Problem to solve:
Each entry, in full: reproduce it exactly.

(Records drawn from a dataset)
· · ·
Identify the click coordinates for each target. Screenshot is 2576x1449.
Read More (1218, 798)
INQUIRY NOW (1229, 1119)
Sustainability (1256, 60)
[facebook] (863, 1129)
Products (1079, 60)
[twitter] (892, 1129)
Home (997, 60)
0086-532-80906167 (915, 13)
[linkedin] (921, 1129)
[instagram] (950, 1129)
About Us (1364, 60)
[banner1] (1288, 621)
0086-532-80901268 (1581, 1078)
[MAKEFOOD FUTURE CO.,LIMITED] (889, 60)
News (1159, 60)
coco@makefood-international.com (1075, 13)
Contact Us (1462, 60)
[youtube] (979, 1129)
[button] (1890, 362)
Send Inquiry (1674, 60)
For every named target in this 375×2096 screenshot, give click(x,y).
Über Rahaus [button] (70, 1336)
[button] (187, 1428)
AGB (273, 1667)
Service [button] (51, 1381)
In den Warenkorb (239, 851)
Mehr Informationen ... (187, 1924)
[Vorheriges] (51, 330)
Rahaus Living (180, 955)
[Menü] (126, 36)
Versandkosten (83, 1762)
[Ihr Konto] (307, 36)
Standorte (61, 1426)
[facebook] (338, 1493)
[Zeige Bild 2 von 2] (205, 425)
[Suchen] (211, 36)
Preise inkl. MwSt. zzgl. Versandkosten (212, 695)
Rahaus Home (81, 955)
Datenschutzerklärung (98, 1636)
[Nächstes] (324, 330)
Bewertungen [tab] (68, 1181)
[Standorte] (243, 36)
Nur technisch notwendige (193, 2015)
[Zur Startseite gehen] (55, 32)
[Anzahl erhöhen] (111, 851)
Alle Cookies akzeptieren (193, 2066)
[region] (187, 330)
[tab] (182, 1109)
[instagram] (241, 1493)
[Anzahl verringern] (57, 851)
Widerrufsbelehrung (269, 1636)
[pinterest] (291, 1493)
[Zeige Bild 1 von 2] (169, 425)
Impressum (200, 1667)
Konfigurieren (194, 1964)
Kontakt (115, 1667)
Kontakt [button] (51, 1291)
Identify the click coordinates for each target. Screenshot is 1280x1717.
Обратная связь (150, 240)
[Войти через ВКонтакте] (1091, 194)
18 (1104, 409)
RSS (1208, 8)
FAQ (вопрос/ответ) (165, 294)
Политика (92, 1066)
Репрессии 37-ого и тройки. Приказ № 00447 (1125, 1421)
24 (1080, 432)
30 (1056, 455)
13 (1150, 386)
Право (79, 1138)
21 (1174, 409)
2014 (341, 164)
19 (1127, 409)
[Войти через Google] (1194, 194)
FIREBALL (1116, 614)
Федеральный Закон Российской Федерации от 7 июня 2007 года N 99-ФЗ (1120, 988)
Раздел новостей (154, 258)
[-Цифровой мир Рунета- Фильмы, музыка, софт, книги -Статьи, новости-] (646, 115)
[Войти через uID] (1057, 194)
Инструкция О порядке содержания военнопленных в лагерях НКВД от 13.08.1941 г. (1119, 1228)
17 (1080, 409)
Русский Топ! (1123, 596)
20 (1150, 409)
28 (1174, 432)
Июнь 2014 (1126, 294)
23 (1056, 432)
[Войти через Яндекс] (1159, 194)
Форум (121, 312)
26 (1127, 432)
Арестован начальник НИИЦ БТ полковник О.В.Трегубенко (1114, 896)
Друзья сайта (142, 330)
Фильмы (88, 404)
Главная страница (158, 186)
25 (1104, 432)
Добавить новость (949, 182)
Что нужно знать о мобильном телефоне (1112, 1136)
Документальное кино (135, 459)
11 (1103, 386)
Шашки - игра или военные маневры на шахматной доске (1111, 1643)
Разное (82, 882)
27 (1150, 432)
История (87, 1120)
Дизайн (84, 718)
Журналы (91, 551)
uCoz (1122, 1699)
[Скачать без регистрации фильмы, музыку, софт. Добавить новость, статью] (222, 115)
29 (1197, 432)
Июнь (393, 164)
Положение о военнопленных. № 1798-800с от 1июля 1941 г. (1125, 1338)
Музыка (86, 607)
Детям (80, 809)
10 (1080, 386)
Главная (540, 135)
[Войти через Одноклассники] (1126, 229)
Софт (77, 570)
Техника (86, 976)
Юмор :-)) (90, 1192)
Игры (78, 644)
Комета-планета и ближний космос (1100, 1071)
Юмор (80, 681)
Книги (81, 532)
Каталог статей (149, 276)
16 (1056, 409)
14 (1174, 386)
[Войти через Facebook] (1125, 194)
· · ·
Result of the task:
Identify the click coordinates for each target. Screenshot is 2576x1449.
Read More (1218, 798)
INQUIRY NOW (1229, 1119)
Sustainability (1256, 60)
[facebook] (863, 1129)
Products (1079, 60)
[twitter] (892, 1129)
Home (997, 60)
0086-532-80906167 (915, 13)
[linkedin] (921, 1129)
[instagram] (950, 1129)
About Us (1364, 60)
[banner1] (1288, 621)
0086-532-80901268 (1581, 1078)
[MAKEFOOD FUTURE CO.,LIMITED] (889, 60)
News (1159, 60)
coco@makefood-international.com (1075, 13)
Contact Us (1462, 60)
[youtube] (979, 1129)
[button] (1890, 362)
Send Inquiry (1674, 60)
For every named target in this 375×2096 screenshot, give click(x,y).
Über Rahaus [button] (70, 1336)
[button] (187, 1428)
AGB (273, 1667)
Service [button] (51, 1381)
In den Warenkorb (239, 851)
Mehr Informationen ... (187, 1924)
[Vorheriges] (51, 330)
Rahaus Living (180, 955)
[Menü] (126, 36)
Versandkosten (83, 1762)
[Ihr Konto] (307, 36)
Standorte (61, 1426)
[facebook] (338, 1493)
[Zeige Bild 2 von 2] (205, 425)
[Suchen] (211, 36)
Preise inkl. MwSt. zzgl. Versandkosten (212, 695)
Rahaus Home (81, 955)
Datenschutzerklärung (98, 1636)
[Nächstes] (324, 330)
Bewertungen [tab] (68, 1181)
[Standorte] (243, 36)
Nur technisch notwendige (193, 2015)
[Zur Startseite gehen] (55, 32)
[Anzahl erhöhen] (111, 851)
Alle Cookies akzeptieren (193, 2066)
[region] (187, 330)
[tab] (182, 1109)
[instagram] (241, 1493)
[Anzahl verringern] (57, 851)
Widerrufsbelehrung (269, 1636)
[pinterest] (291, 1493)
[Zeige Bild 1 von 2] (169, 425)
Impressum (200, 1667)
Konfigurieren (194, 1964)
Kontakt (115, 1667)
Kontakt [button] (51, 1291)
Identify the click coordinates for each target. Screenshot is 1280x1717.
Обратная связь (150, 240)
[Войти через ВКонтакте] (1091, 194)
18 (1104, 409)
RSS (1208, 8)
FAQ (вопрос/ответ) (165, 294)
Политика (92, 1066)
Репрессии 37-ого и тройки. Приказ № 00447 (1125, 1421)
24 (1080, 432)
30 (1056, 455)
13 (1150, 386)
Право (79, 1138)
21 (1174, 409)
2014 (341, 164)
19 (1127, 409)
[Войти через Google] (1194, 194)
FIREBALL (1116, 614)
Федеральный Закон Российской Федерации от 7 июня 2007 года N 99-ФЗ (1120, 988)
Раздел новостей (154, 258)
[-Цифровой мир Рунета- Фильмы, музыка, софт, книги -Статьи, новости-] (646, 115)
[Войти через uID] (1057, 194)
Инструкция О порядке содержания военнопленных в лагерях НКВД от 13.08.1941 г. (1119, 1228)
17 (1080, 409)
Русский Топ! (1123, 596)
20 (1150, 409)
28 (1174, 432)
Июнь 2014 (1126, 294)
23 (1056, 432)
[Войти через Яндекс] (1159, 194)
Форум (121, 312)
26 (1127, 432)
Арестован начальник НИИЦ БТ полковник О.В.Трегубенко (1114, 896)
Друзья сайта (142, 330)
Фильмы (88, 404)
Главная страница (158, 186)
25 (1104, 432)
Добавить новость (949, 182)
Что нужно знать о мобильном телефоне (1112, 1136)
Документальное кино (135, 459)
11 (1103, 386)
Шашки - игра или военные маневры на шахматной доске (1111, 1643)
Разное (82, 882)
27 (1150, 432)
История (87, 1120)
Дизайн (84, 718)
Журналы (91, 551)
uCoz (1122, 1699)
[Скачать без регистрации фильмы, музыку, софт. Добавить новость, статью] (222, 115)
29 (1197, 432)
Июнь (393, 164)
Положение о военнопленных. № 1798-800с от 1июля 1941 г. (1125, 1338)
Музыка (86, 607)
Детям (80, 809)
10 (1080, 386)
Главная (540, 135)
[Войти через Одноклассники] (1126, 229)
Софт (77, 570)
Техника (86, 976)
Юмор :-)) (90, 1192)
Игры (78, 644)
Комета-планета и ближний космос (1100, 1071)
Юмор (80, 681)
Книги (81, 532)
Каталог статей (149, 276)
16 (1056, 409)
14 (1174, 386)
[Войти через Facebook] (1125, 194)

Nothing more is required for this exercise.